One of a spate of giant animal films produced by Hollywood during the Fifties, “Tarantula” is superior to most of them in two major respects. The first is the acting of Leo G. Carroll, as Professor Deemer, the mad scientist whose good intentions go tragically awry. (Who would have thought that randomly irradiating animals would be a bad idea?)
The second is the quality of its visual effects: the film used real animals shot against reasonably convincing mattes as much as possible. Compared to the giant ants of “Them!”, shot a year earlier, it was a quantum leap in effects quality.
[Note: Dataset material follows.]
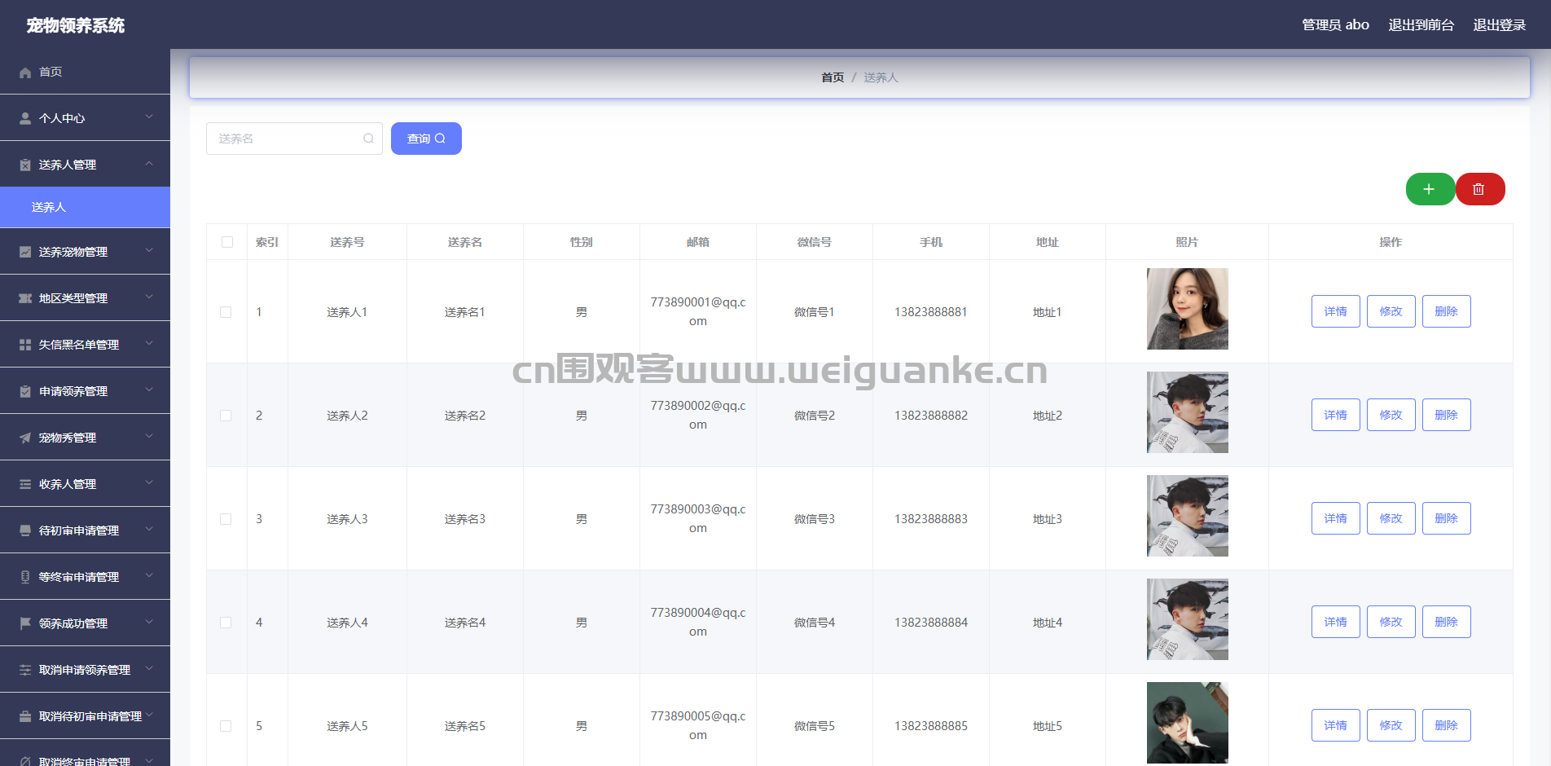Click 退出登录 in the top bar
1551x766 pixels.
click(1499, 25)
Jack Arnold, who directed this film, would use the same technique to even greater impact in “The Incredible Shrinking Man” two years later (although in that case, it would deal with shrinking rather than growing).
Science Fiction Double Feature — Rocky Horror Picture Show original cast
Rosa Parks was 42 years old and on her way home from work on a Thursday evening in Montogomery, Alabama. She was sitting in the front most row of seats for blacks, when the driver directed her to move back so that white passengers could sit there instead. She refused, and was shortly arrested.
Hers was not the first such act of civil disobedience against the racist laws of the United States at that time, but it was perhaps the most significant: from this spark grew the flame of the Montgomery Bus Boycott, which would lead to the laws that Parks had been arrested under being struck down the following year by the Federal Court. Martin Luther King and others participated in this boycott, and the court decision marked the first major victory of the Civil Rights Movement, setting the stage for both the racial tensions and the legal reforms of the Sixties.
Jack Gilbert Graham was a disturbed young man, something that he blamed on his mother.
In fact, he was so disturbed, and blamed her so much, that in 1955, he made a bomb from dynamite and hid it in her luggage. His mother flew out of Denver that night, bound for Alaska to visit Jack’s sister.
The bomb blew up shortly after take off. The plan was destroyed, and not one of the 44 passengers and crew survived. Graham was arrested, tried and convicted. He was executed in the gas chamber on January 11, 1957.
There Was A Young Man Who Blue Up A Plane – Macabre
No actor has ever had quite the same impact as James Dean. For a man who starred in only three films before his tragic death at the age of 24, he casts a long shadow. Those three films – “Giant“, “East of Eden” and most of all, “Rebel Without a Cause“, made him a symbol of restless youth, and of living fast and dying young.
But the car accident that caused his death was not his fault – the other driver had entered Dean’s lane and collided with him head-on. Contrary to popular legend, Dean was not intoxicated, high or (in any context of the word) speeding at the time of the accident.
According to Dean’s close friend Dennis Hopper, Dean had been planning to quit acting after his next film and take up directing instead.
James Dean – the Eagles
We Didn’t Start The Fire – Billy Joel
Emmett Louis Till, known as “Bobo” was an African American boy from Chicago, Illinois, who was murdered after reportedly whistling at a white woman named Carolyn Bryant in Money, Mississippi (a small town in the state’s Delta region).
He was 14 years old.
His assailants – white men Roy Bryant (Carolyn’s husband) and J.W. Milam – beat him and an gouged out one of his eyes, before shooting him in the head, and throwing him into the Tallahatchie River with a 70-pound cotton gin fan tied to his body with barbed wire. It was three days before his corpse was discovered and retrieved by two fishermen.
Till’s mother insisted on a public funeral service, with an open casket so as to show the world the brutality of the killing. Although the culprits were tried, they were acquitted – although years later they admitted to the murder.
Emmett Till’s murder was widely publicised, and became one of the incidents that led to the growth and importance of the American Civil Rights Movement in the Fifties and Sixties.